Siz bu satırları okurken ben, yarın başlayacak Dünya Ekonomik Forumu (DEF) için Davos yolunda olacağım.
Son 10 yıldır Davos toplantılarını hiç kaçırmadım ve hepsinden de, dünyada öne çıkacak muhtemel gelişmeleri avucumun içinde hissederek Türkiye'ye döndüm.
2 ana tür Davos gördük bugüne kadar:
1) Ekonomik kriz işaretlerinin olduğu, dolayısıyla acil olarak dünya ekonomisini yoluna koymak için bir şeyler yapılması için arayışların hakim olduğu Davoslar.
2) Ekonominin rayında göründüğü, dolayısıyla çevre ve dini kimlikler gibi daha uzun vadeli konuların öne çıktığı Davoslar.

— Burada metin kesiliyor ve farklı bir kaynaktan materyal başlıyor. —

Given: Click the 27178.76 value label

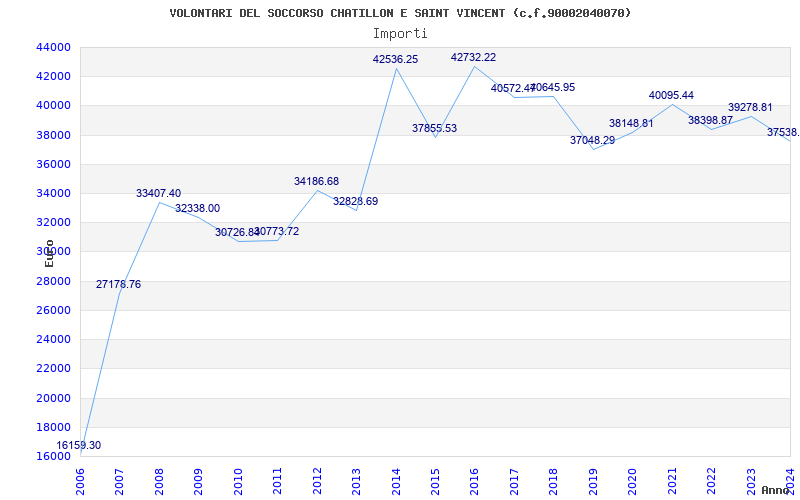Looking at the screenshot, I should [x=118, y=284].
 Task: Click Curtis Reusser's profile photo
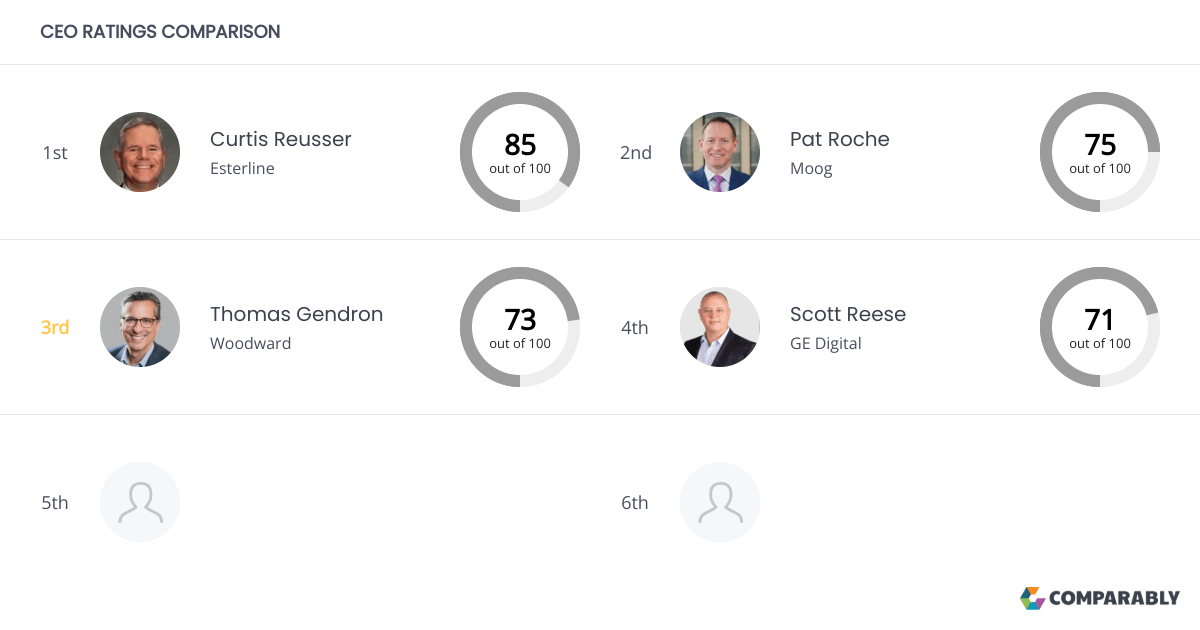click(x=140, y=152)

Dünya ekonomisinin kimilerine göre son 10 yılın, kimilerine göreyse belki de son 50 yılın en ciddi kriziyle karşı karşıya bulunduğu şu dönemde yapılan 2008 Davos'u, ilk türe yakın olacak kuşkusuz.
Kriz artık merkezde
Siz bakmayın 2008 Davos'unun ana temasının "İşbirliğine Dayalı Yenilikçiliğin Gücü" olduğuna! Paniğin artmaması için ellerinden geleni yapıyorlar tabii. Ama bu yılki Davos hiç kuşkusuz, dünya çapında giderek büyüyen krize karşı ne yapılabileceğine ilişkin arayışların öne çıkacağı bir Davos olacak.
Geçmiş dönemde karşılaştığımız krizler hep Brezilya, Meksika, Rusya ya da Türkiye gibi gelişmekte olan ülkelerdeydi. Bu sefer kriz, merkez ülkelerde.
Küreselleşme sürecinin bu noktasında zora girenler, küreselleşmeyi başlatanlar oldu. Belki de küreselleşmeyle yüzleşme Davos'u olacak bu seferki.
çin ve Hindistan son yıllarda zaten hep başroldeydiler; ama bu yıl sanki ilk kez "Kurtar bizi çin ve Hindistan" diyerek bu 2 ülkeden medet umulacak.
2 Davos türünü daha iyi anlatabilmek için kendi katıldığım Davosları birer cümleyle özetlemek istiyorum: Geçmiş Davoslar
1999 Davos'u, Rusya'daki büyük ekonomik krizin ertesinde toplanmıştı. Amerika'nın en büyük "hedge" fonu batmış, ABD mali sistemi çöküşün eşiğine gelmiş, Brezilya ekonomisi çökmüştü.
2000 Davos'una "Felaket öncesi görkem" hakimdi. Yeni ekonomi balonunun patlamasının hemen öncesindeydi. Amerika'dan gelen, 3 - 5 yılda dolar milyarderi olmuş parlak gençlerin resmi geçidi gibiydi.
2001 Davos'u, dünya borsalarındaki düşüşün durdurulamadığı döneme denk geldi. Davos'un müdavimleri, bir yıl öncesine göre hayli yoksullaşmışlardı. Davos'ta küreselleşme, ilk kez yüksek sesle eleştirildi.
2002, 11 Eylül'ün Davos'uydu; bu nedenle bir defaya mahsus Amerika'da toplandı.
2003 Davos'una resesyonun karamsarlığı damgasını vurmuştu. Zengin ekonomiler konsolide oluyordu. Çin yeni yıldızdı, ancak dünya ekonomisinin lokomotifi olacak büyüklüğün çok uzağındaydı.
2004 Davos'u, dünya ekonomisinde canlanmanın beklenenden önce başladığı, iyimser bir ortamda yapıldı. Endişeler İslamın yükselişinde yoğunlaşıyordu.
2005 Davos'unda Asya'nın yükselişi belirginleşmiş, çinli uzmanlar Asya'nın temsilini Japonların elinden almış, din ve kimlik temalı oturumların sayısı artmıştı.
2006 Davos'unda çin ve Hindistan'ın dünya ekonomisinde önlenemez yükselişlerine rağmen keyifler yerindeydi, paralar kulaklardan fışkırıyordu.
2007, 36 yıldır toplanan Davosların hiç kuşkusuz en "yeşili" idi; ana gündem, iklim değişikliğiydi. Not: Yarın yoldayım. Perşembeden itibaren Davos'tan yazacağım.